WORK TO BE COMPLETED: Please copy each line from the entries that contains the string "This".

Stored records
* * *

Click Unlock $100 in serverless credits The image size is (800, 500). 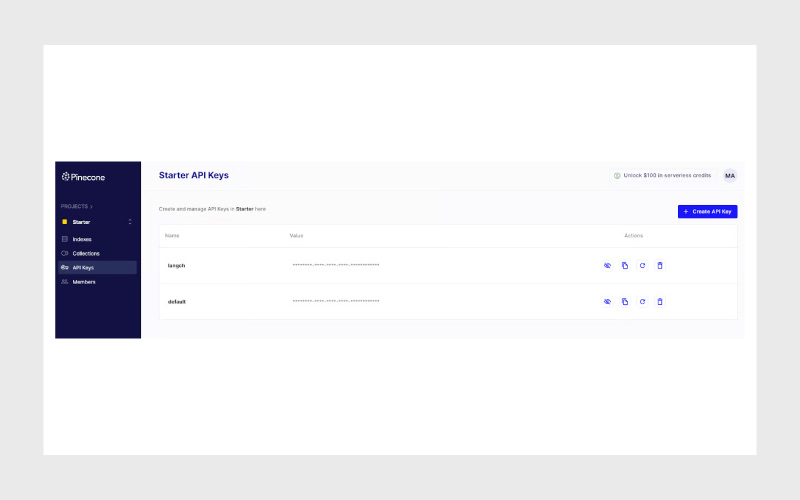click(x=662, y=175)
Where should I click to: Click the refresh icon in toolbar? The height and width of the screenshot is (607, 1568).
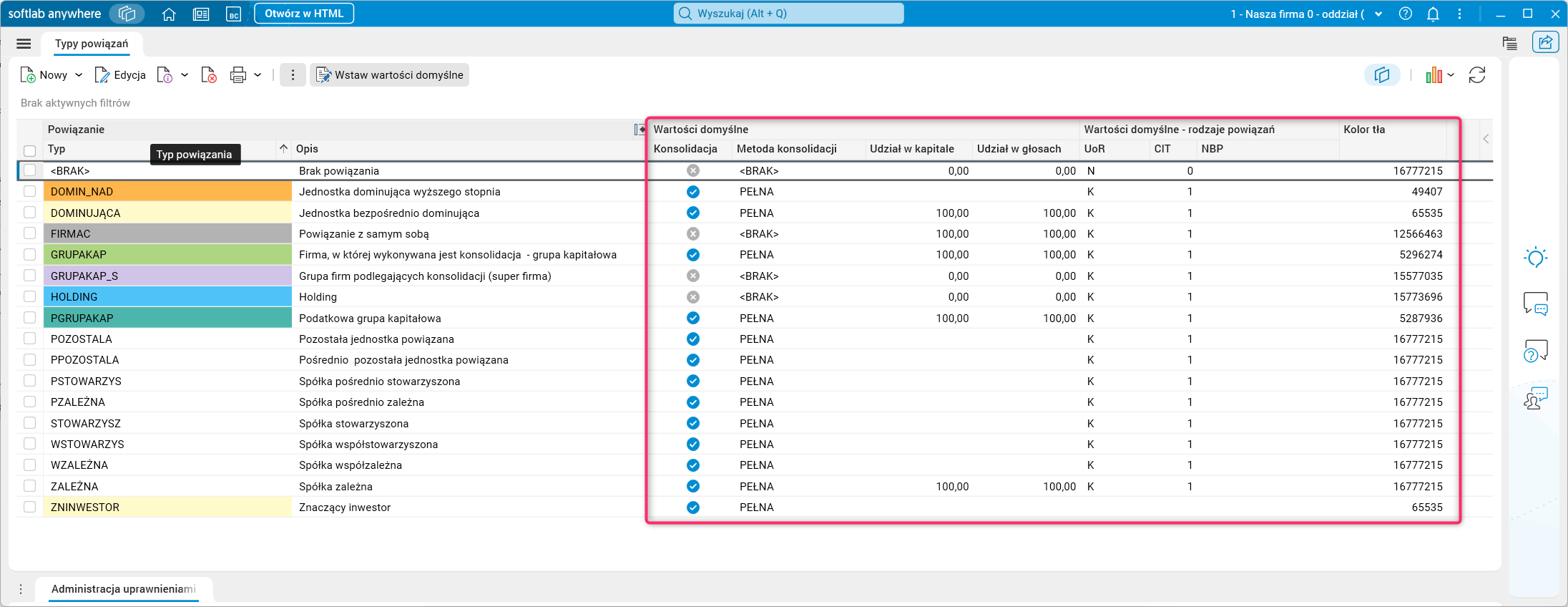1477,75
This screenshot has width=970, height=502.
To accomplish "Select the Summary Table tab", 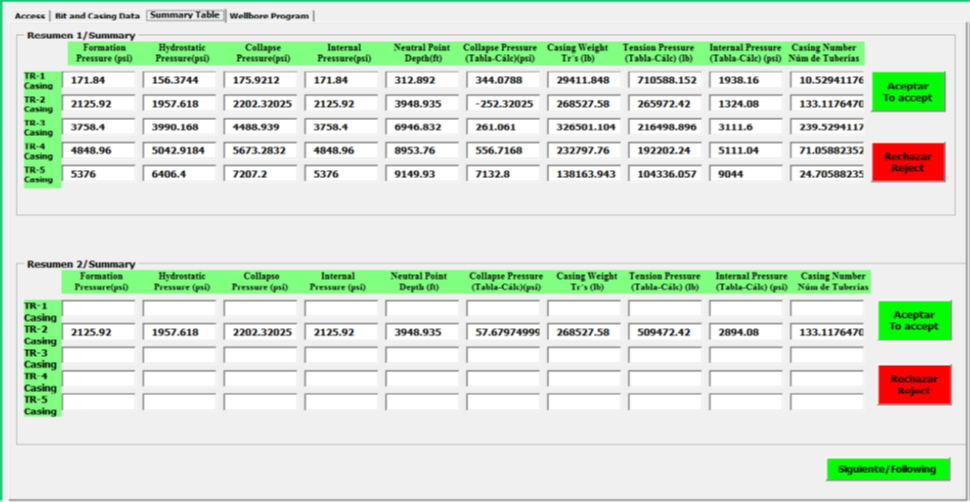I will pos(184,15).
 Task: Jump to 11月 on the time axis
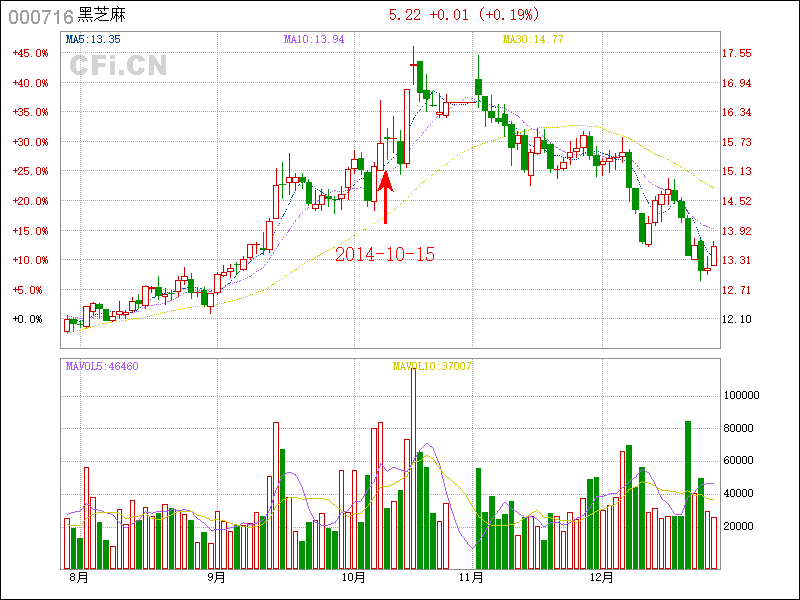[471, 577]
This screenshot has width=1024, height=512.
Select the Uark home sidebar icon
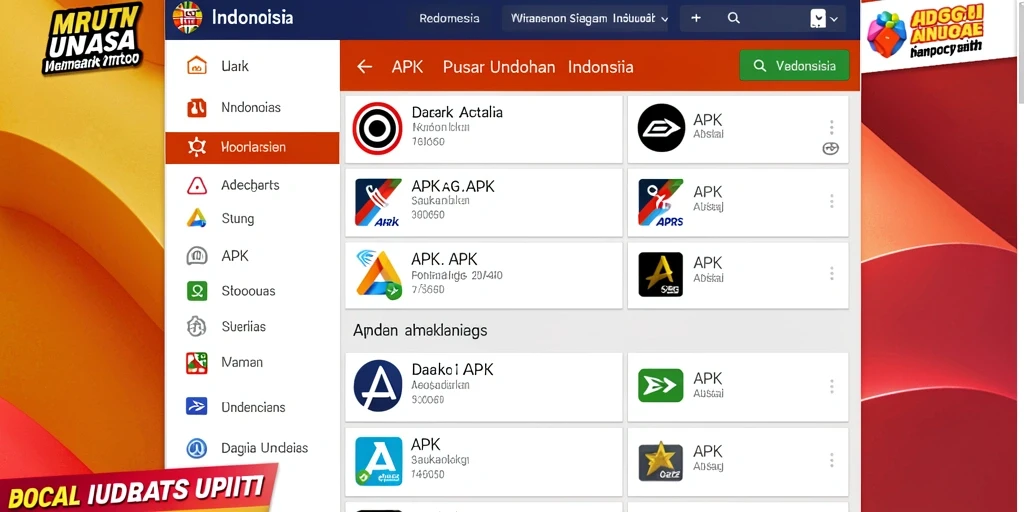click(197, 65)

* * *

TASK OUTPUT:
This screenshot has width=970, height=502.
This screenshot has width=1024, height=512.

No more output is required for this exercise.